Friedman is confirming what we suspected: in economics we cannot create controlled experiments, thus we cannot test a hypothesis in the lab to explain the real world. Thus, lab experiments in economics were believed to be artificial, and so the results could not be trusted. Ergo, since lab experiments could not be used to test economic theory, economics had no place as a science. Economic theory throughout the 50’s and 60’s relied on untested assumptions, which were justified on the grounds that they allowed economists to produce useful models in predicting human behaviour.

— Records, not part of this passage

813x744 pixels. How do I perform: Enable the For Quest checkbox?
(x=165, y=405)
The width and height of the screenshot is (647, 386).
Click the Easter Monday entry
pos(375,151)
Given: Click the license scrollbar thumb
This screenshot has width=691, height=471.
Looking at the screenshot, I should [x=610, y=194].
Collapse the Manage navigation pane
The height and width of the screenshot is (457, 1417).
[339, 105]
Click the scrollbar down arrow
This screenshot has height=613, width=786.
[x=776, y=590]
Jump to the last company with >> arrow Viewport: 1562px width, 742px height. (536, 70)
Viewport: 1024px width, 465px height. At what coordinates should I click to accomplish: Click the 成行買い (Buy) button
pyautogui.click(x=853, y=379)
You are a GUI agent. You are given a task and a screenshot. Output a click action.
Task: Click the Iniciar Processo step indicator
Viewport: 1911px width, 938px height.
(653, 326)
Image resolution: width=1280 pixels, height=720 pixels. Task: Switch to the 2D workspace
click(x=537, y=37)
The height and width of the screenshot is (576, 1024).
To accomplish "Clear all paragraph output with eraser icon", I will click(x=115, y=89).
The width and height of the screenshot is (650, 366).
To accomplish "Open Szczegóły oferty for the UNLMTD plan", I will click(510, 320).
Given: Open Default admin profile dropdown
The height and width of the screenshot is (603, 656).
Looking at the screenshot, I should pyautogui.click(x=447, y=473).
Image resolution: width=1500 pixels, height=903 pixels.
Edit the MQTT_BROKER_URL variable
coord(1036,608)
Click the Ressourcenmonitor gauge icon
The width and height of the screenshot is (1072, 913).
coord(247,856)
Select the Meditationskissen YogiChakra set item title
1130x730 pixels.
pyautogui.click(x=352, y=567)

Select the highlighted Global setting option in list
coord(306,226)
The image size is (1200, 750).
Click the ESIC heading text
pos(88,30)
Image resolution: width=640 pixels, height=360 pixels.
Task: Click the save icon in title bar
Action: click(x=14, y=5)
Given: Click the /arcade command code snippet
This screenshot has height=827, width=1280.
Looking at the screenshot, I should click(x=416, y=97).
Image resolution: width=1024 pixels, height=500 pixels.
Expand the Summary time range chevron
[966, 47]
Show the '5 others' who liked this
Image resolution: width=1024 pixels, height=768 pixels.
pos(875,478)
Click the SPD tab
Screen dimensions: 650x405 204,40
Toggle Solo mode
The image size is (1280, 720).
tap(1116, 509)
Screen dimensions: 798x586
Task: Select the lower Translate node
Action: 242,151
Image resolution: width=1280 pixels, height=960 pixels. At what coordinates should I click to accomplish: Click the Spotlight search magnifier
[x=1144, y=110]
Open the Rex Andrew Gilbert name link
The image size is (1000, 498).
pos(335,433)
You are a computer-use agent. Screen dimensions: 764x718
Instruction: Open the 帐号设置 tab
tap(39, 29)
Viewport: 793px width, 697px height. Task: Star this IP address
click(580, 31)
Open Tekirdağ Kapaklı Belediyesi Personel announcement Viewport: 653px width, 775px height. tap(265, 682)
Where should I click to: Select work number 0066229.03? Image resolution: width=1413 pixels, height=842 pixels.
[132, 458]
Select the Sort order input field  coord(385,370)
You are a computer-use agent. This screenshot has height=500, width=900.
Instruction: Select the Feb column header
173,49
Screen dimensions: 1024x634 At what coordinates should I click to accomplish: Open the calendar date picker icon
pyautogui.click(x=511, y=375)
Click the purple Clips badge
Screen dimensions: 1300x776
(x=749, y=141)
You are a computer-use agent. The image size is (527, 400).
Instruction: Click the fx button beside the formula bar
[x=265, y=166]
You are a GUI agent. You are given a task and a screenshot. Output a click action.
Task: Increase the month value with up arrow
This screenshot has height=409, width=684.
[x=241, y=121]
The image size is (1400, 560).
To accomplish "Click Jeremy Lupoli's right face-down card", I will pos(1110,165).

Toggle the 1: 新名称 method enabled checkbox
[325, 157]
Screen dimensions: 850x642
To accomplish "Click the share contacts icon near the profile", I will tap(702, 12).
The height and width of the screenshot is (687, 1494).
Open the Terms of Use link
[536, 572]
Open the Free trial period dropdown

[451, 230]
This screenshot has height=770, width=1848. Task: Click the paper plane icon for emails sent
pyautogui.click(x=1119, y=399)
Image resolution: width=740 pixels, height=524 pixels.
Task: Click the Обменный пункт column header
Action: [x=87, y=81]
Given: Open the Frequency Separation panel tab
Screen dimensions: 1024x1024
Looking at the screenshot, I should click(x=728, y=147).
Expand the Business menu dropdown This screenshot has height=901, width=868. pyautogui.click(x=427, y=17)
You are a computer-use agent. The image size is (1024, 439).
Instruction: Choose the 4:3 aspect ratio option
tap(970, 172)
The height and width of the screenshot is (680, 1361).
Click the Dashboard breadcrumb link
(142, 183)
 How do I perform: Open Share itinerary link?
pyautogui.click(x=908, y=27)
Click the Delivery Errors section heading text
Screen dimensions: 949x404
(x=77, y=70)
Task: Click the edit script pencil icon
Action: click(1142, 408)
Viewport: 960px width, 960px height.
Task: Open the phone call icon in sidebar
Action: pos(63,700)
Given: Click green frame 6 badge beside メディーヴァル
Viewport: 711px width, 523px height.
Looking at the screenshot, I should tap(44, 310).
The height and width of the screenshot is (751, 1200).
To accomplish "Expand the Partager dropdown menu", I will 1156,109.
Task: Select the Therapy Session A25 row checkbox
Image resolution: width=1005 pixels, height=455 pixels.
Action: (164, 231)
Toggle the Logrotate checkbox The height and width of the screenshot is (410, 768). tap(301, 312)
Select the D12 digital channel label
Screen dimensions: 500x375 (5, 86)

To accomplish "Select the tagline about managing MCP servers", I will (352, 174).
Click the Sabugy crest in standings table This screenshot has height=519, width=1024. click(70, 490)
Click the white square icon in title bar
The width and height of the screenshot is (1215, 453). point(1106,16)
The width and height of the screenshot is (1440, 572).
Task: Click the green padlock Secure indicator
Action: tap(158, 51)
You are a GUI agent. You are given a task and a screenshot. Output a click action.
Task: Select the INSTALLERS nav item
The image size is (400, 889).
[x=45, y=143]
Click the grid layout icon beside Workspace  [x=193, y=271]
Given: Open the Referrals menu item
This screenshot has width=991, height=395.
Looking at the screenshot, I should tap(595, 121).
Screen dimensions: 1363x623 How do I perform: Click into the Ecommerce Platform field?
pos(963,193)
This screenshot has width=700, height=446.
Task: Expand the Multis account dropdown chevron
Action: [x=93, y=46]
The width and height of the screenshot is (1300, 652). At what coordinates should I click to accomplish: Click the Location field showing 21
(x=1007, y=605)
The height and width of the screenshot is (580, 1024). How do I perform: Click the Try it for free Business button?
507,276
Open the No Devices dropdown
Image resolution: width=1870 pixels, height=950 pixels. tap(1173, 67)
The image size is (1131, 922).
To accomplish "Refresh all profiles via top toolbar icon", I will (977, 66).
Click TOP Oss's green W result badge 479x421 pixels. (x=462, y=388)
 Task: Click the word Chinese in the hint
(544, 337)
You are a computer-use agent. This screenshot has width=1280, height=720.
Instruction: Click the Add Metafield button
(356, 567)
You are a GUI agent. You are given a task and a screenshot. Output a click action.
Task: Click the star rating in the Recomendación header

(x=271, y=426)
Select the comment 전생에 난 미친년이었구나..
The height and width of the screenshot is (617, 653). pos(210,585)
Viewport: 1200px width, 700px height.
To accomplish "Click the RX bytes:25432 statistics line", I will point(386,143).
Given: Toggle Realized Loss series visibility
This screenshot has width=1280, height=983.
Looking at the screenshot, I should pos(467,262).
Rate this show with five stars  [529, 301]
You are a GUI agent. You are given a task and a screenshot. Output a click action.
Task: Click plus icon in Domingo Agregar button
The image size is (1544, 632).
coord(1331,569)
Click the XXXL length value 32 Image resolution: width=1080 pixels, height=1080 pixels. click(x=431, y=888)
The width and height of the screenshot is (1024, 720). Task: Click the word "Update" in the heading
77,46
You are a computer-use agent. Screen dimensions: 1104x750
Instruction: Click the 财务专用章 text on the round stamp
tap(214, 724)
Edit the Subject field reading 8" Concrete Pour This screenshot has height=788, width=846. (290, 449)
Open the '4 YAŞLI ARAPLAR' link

It was not until the 1980’s that perceptions began to change. Economics was being treated more and more like a science. Economists were finding themselves in laboratories, musing over experiments, trying to examine the fundamental assumptions that built up their theories. In fact, economic theory always attempted to explain naturally occurring phenomena. Where it broke down as a science was the inability of economists to test these hypotheses in a controlled environment (‘the lab’). But now, with the rise of what is now known as ‘experimental’ or ‘behavioural’ economics, economists were able to test their theories in the lab, and slowly began entering the scientific fraternity.
Experimental Economics Defined
But what was it that allowed such a drastic rethink of economic study? Before answering this question, it is more useful to first ask ‘what is experimental economics?’ Experimental economics can be broken down into 3 parts, as detailed below.
The first area of ‘experimental economics’ is lab experiments. Economists can test economic theory by placing a group of people in a laboratory, and testing how they respond to various incentives, under varying circumstances. This has the advantage of allowing human behaviour to be tested in a controlled environment: the tester can alter the conditions slightly, to see what the key motivations behind an individual’s response are. With the rise of lab experiments there is no need to assume how people behave; economists can accurately test how people behave. As long as the incentives are real the results are transferrable to the real world. Lab experiments help economists make predictions as to how people will react in different conditions, based on actual observation of human behaviour, not basic assumptions of human behaviour. This has lead to a strengthening of many economic theories, as well as improved policy development, as will be outlined later.
A second area of ‘experimental economics’ is field experiments. Field experiments are very popular in development economics. For a field experiment, the tester must first design a hypothesis. He must then decide on a set of interventions to test the hypothesis. A classic example was conducted in India, where it was felt that school teachers were not coming to school, as there was insufficient monitoring of the school system. (The hypothesis.) The interventions decided upon were that teachers were to be paid on appearance, and they had to confirm appearance via a photograph. To test whether or not the interventions were successful, the tester must set up two different groups: the treatment group, and the control group. The interventions are only enacted in the treatment group. After a period of time, the tester can compare results between the two groups, and if there are significant differences, then the interventions can be determined to be successful. The results, as with lab experiments, can strengthen economic theory as well as help determine policy.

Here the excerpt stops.